Según el artículo 43.2 LPAC, si la notificación electrónica es obligatoria o el interesado la eligió expresamente, y transcurren diez días naturales desde que quedó disponible en la sede electrónica o en la Dirección Electrónica Habilitada única sin que se acceda a su contenido, se considera rechazada. El procedimiento continúa como si se hubiera notificado, y los plazos para alegar o recurrir empiezan a correr igualmente.
¿Quién está obligado a recibir notificaciones electrónicas de la Administración?
El artículo 14.2 LPAC obliga a las personas jurídicas, las entidades sin personalidad jurídica, quienes ejercen una actividad profesional con colegiación obligatoria (en los trámites de esa actividad), los representantes de sujetos obligados y los empleados públicos en sus trámites propios.

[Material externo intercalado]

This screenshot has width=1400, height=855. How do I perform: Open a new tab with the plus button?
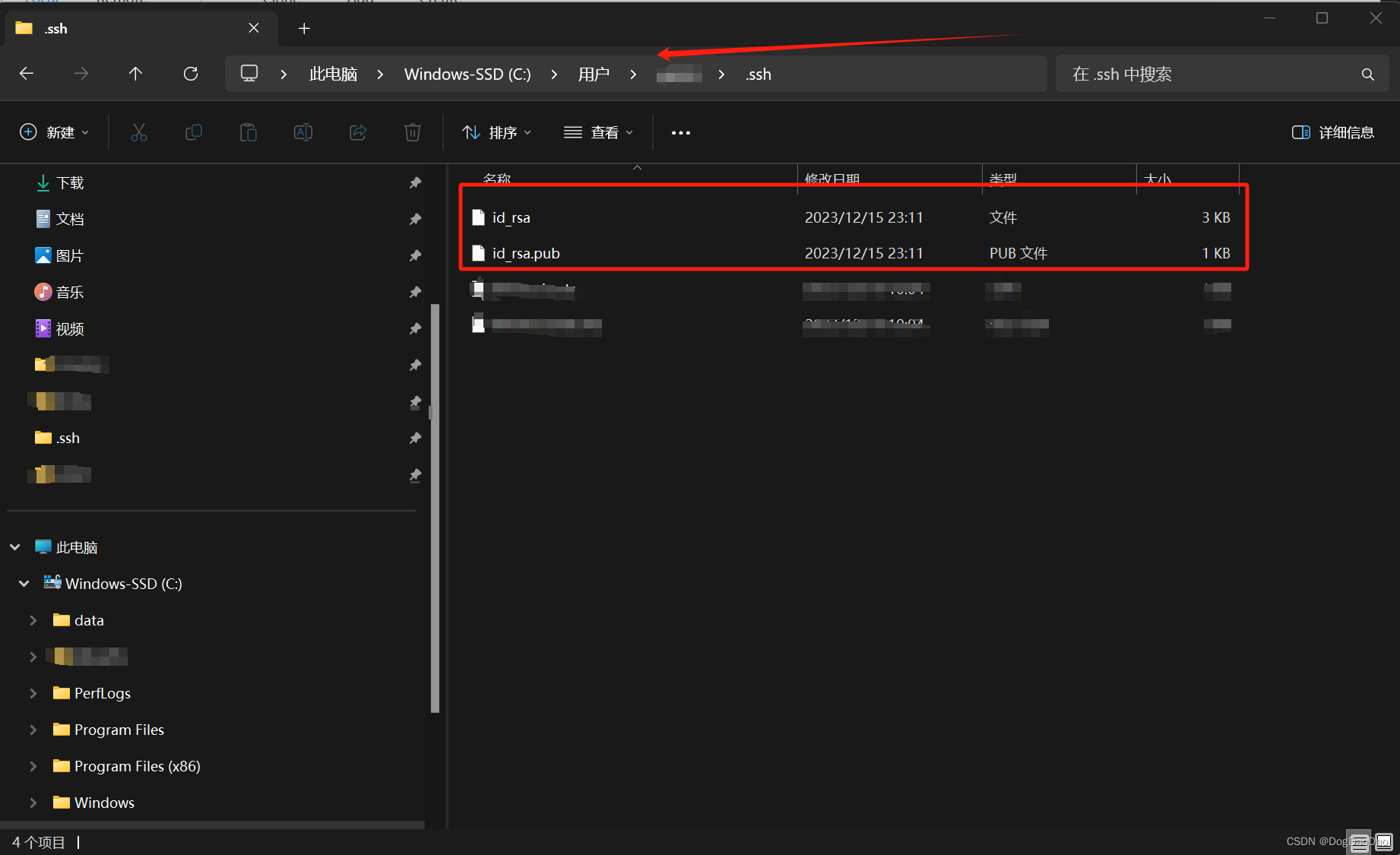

Las personas físicas, con carácter general, pueden elegir, salvo que una norma reglamentaria imponga la obligación a un colectivo concreto.

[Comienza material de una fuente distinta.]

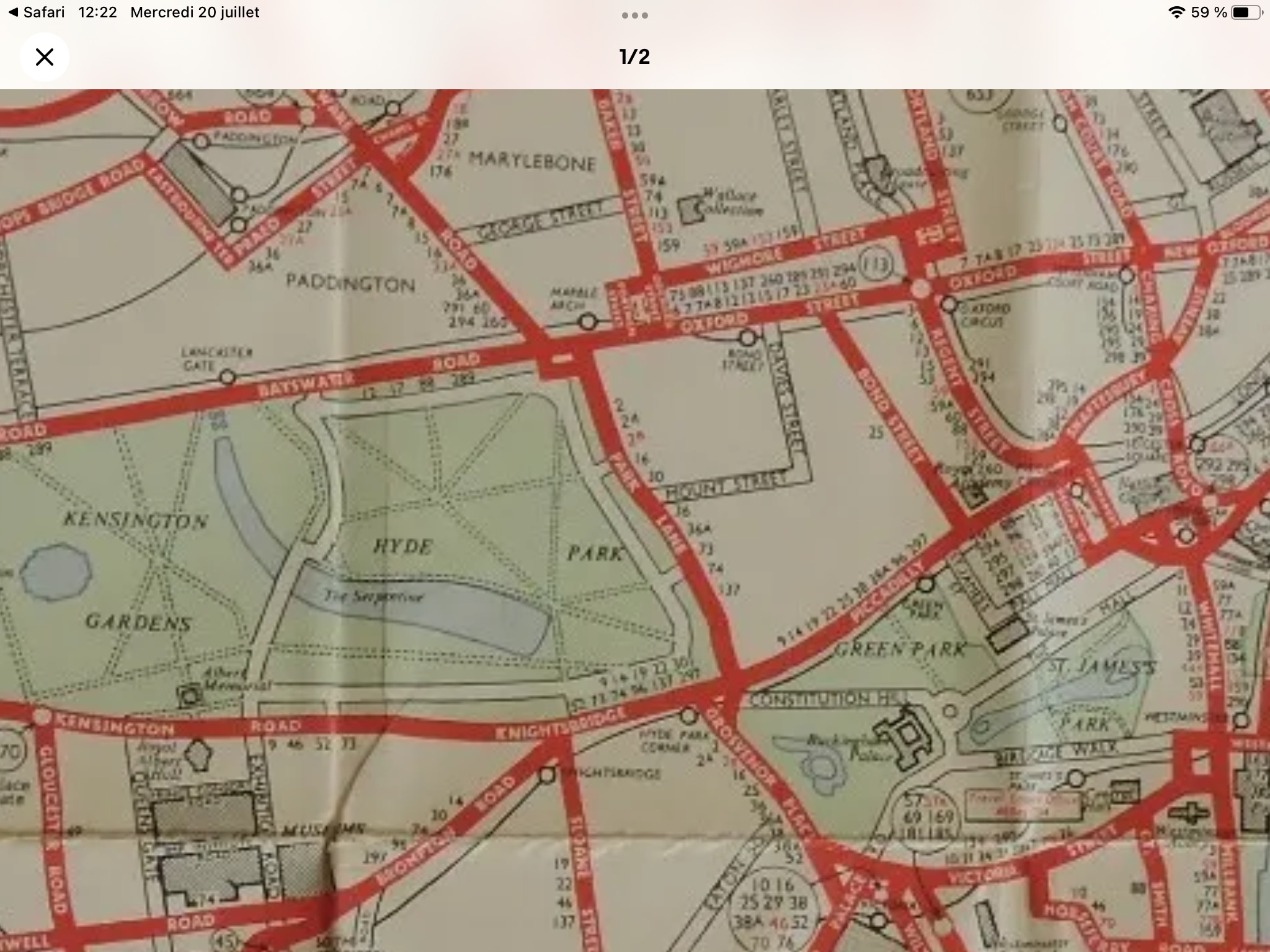Close the image viewer with the X button
This screenshot has width=1270, height=952.
coord(44,57)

¿Qué diferencia hay entre la sede electrónica y la Dirección Electrónica Habilitada única (DEHú)?
La sede electrónica pertenece a un organismo concreto y es uno de los canales donde puede practicarse la notificación. La DEHú es un buzón centralizado donde se agrupan notificaciones de distintas Administraciones que se hayan adherido a ese sistema, accesible con certificado digital, DNI electrónico o Cl@ve, sin tener que revisar cada sede por separado.
¿Recibir un SMS o correo avisando de una notificación electrónica sustituye a la notificación?
No. El aviso por SMS o correo electrónico es un servicio informativo adicional que algunas Administraciones ofrecen como cortesía, pero no es la notificación en sí. El plazo de diez días naturales para el rechazo tácito corre desde que el contenido está disponible en la sede electrónica o en la DEHú, no desde la recepción del aviso.